Code profiling is a useful technique to help find what sections of code that might be written inefficiently. Profiling a usperspace application is well documented, but I had to piece together the process for profiling a Linux kernel module. Here is how you do it:
- Make sure the oprofile package is installed on your system. For Archlinux:
$ pacman -Ss oprofile community/oprofile 1.0.0-1 [installed] System-wide profiler for Linux systems
- Set the necessary kernel .config options to enable profiling support:
CONFIG_PROFILING=y CONFIG_OPROFILE=y
- Compile, install, and boot into the new kernel.

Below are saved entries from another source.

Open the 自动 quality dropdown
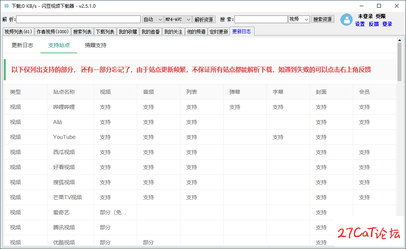The width and height of the screenshot is (406, 249). (x=153, y=19)
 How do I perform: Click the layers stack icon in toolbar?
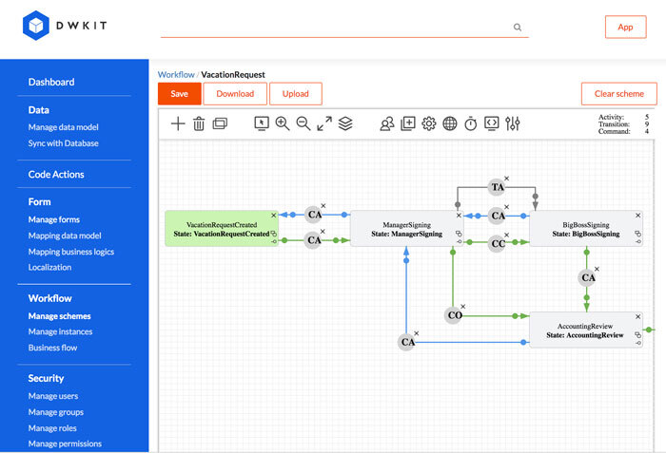pos(345,123)
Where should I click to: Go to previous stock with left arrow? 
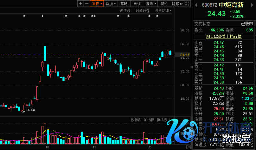(196, 5)
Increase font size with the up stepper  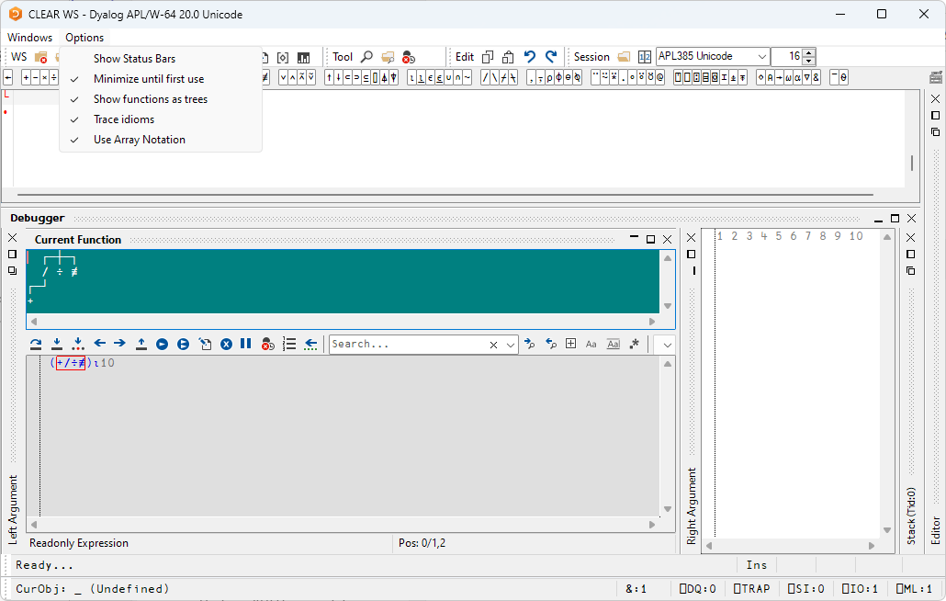pos(808,52)
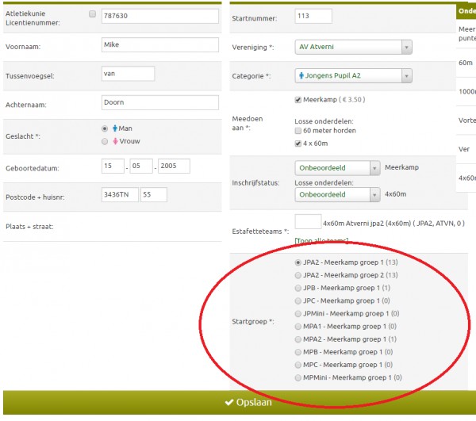
Task: Tick the Atletiekunie Licentienummer checkbox
Action: click(x=93, y=14)
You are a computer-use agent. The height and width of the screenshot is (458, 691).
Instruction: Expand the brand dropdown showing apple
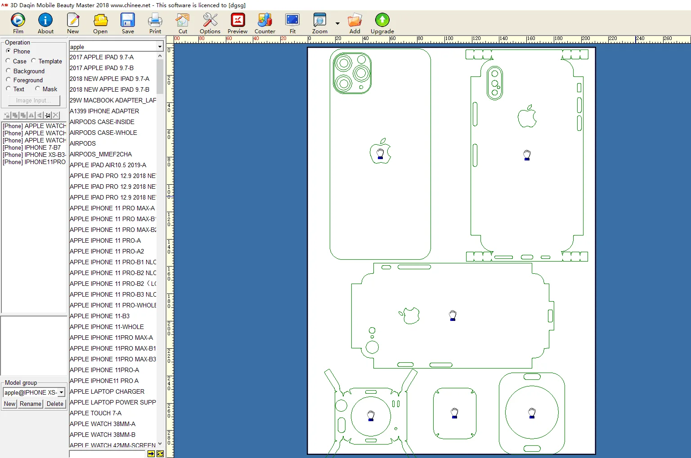click(x=160, y=47)
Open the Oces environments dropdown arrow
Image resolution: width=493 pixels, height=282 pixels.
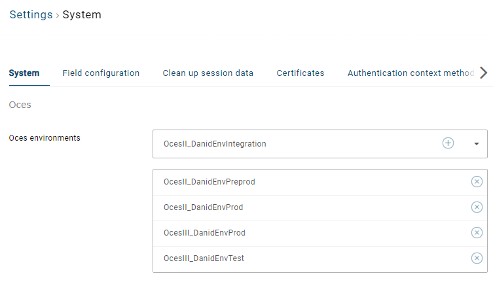tap(476, 143)
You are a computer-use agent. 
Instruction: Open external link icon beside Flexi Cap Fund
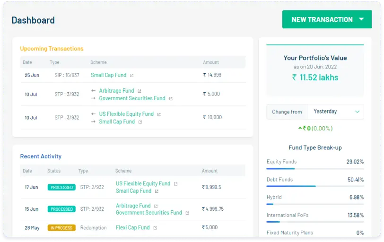coord(155,228)
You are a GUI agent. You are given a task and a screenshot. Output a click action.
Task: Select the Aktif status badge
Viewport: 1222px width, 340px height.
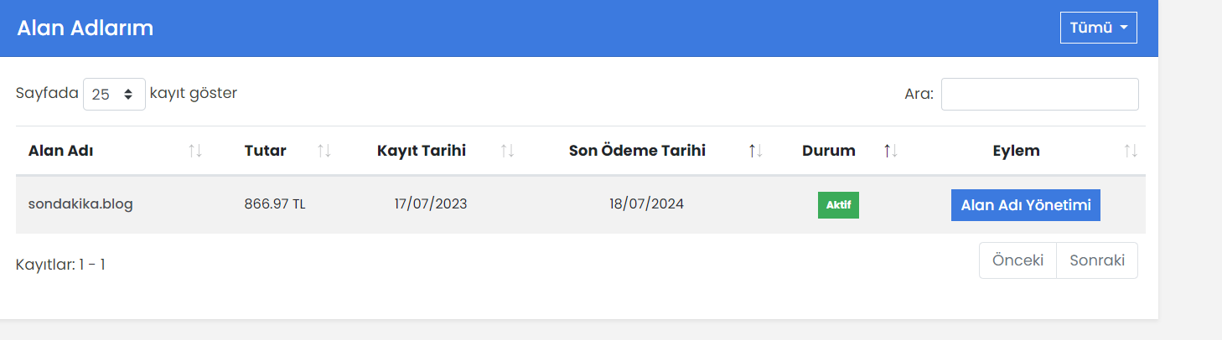pyautogui.click(x=838, y=205)
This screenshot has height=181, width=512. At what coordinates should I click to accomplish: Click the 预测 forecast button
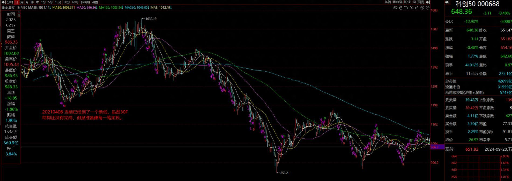[x=421, y=2]
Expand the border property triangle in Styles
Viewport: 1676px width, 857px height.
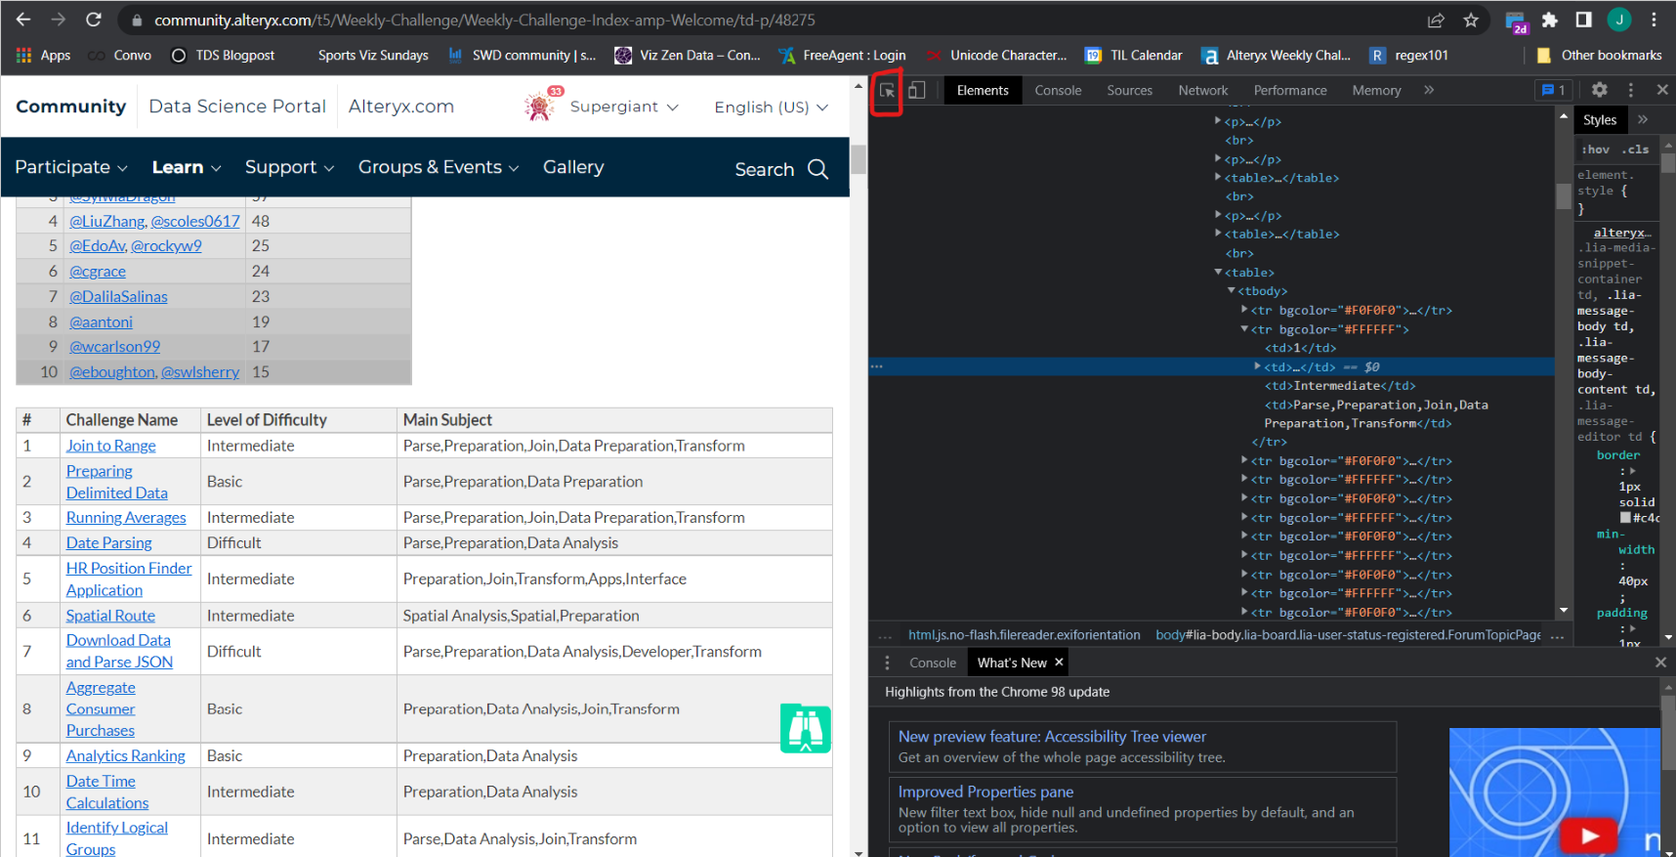point(1632,471)
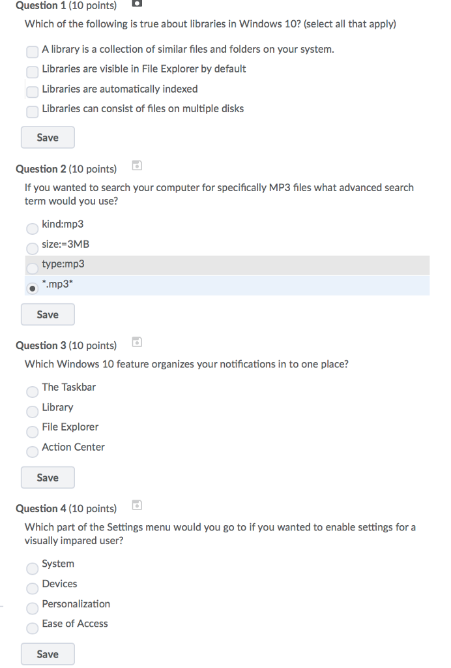Image resolution: width=451 pixels, height=668 pixels.
Task: Click Save under Question 3
Action: point(48,477)
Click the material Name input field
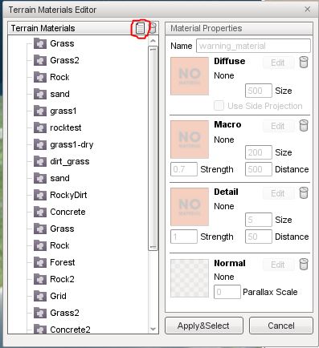 pos(253,46)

Oprofile uses the decompressed vmlinux image from the root of your kernel source directory to properly count kernel function calls, so make sure the machine you are testing on has access to this file:
$ ls linux/ arch/ block/ ... System.map vmlinux* #
- Tell oprofile to start collecting data on the entire system. The –vmlinux option is used to point operf to the vmlinux file from the previous step:
$ sudo operf --system-wide --vmlinux=/boot/vmlinux-3.19.0-rc5-ARCH+
The operf daemon will then collect data for both kernel and user level code. You can narrow down what you are interested in using the –events option, so if you only want kernel statistics:
$ sudo operf --system-wide --vmlinux=/boot/vmlinux-3.19.0-rc5-ARCH+ --events CPU_CLK_UNHALTED:900000:0:1:0
- Run your test and then stop the operf daemon.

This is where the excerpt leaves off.